_Dataset records_
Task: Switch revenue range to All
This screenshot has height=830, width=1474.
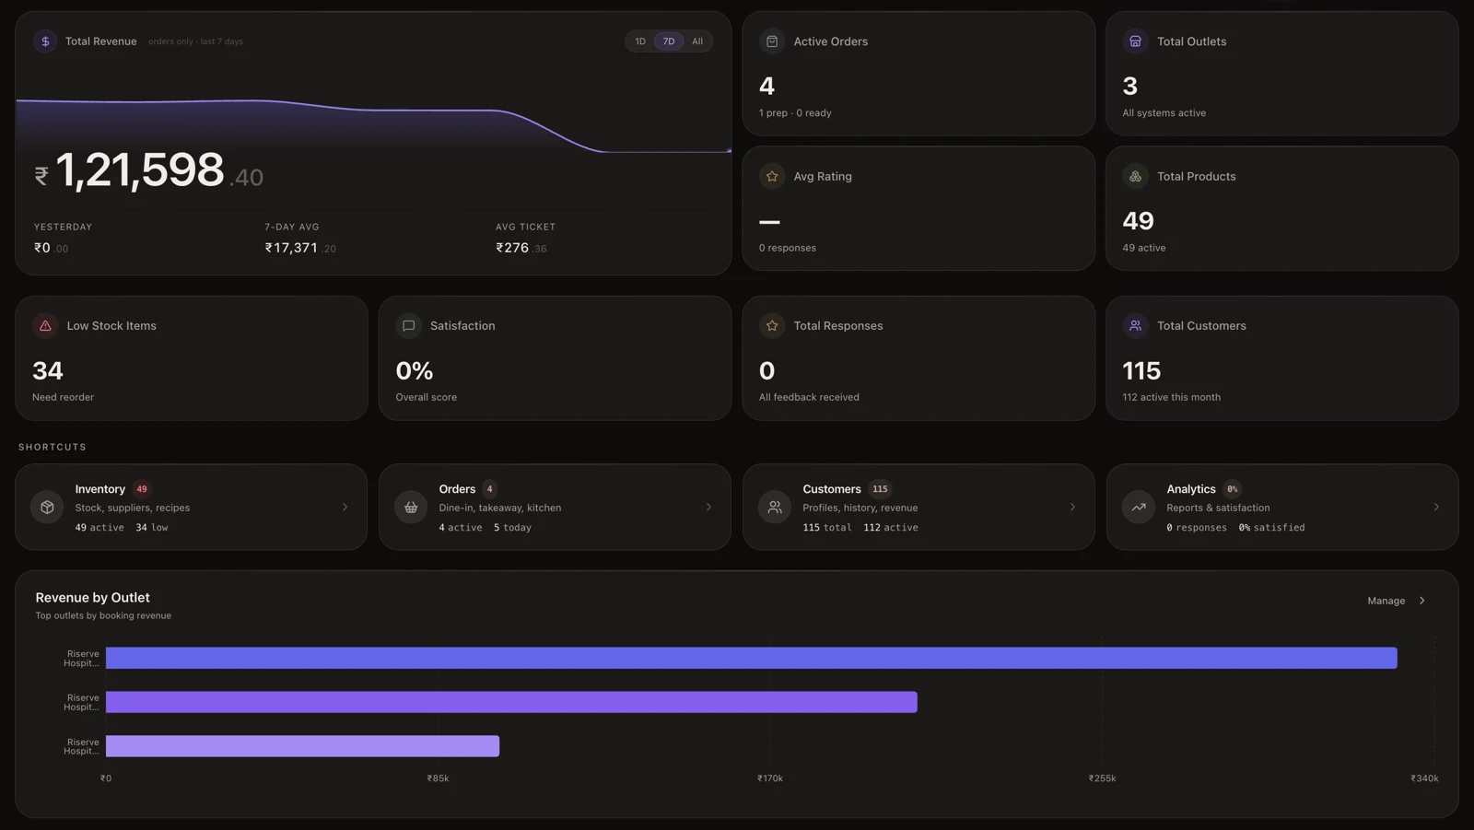Action: (697, 41)
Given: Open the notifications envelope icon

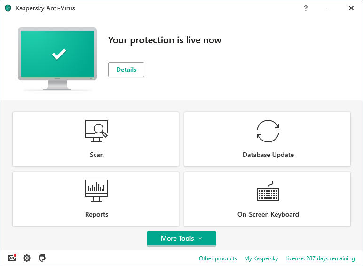Looking at the screenshot, I should tap(12, 258).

_Requirement_
Only an exact, picture-free copy of the entries counts as the answer.

_Response box_
Task: Switch revenue range to All
This screenshot has height=830, width=1474.
Action: (697, 41)
Given: Open the notifications envelope icon

Looking at the screenshot, I should tap(12, 258).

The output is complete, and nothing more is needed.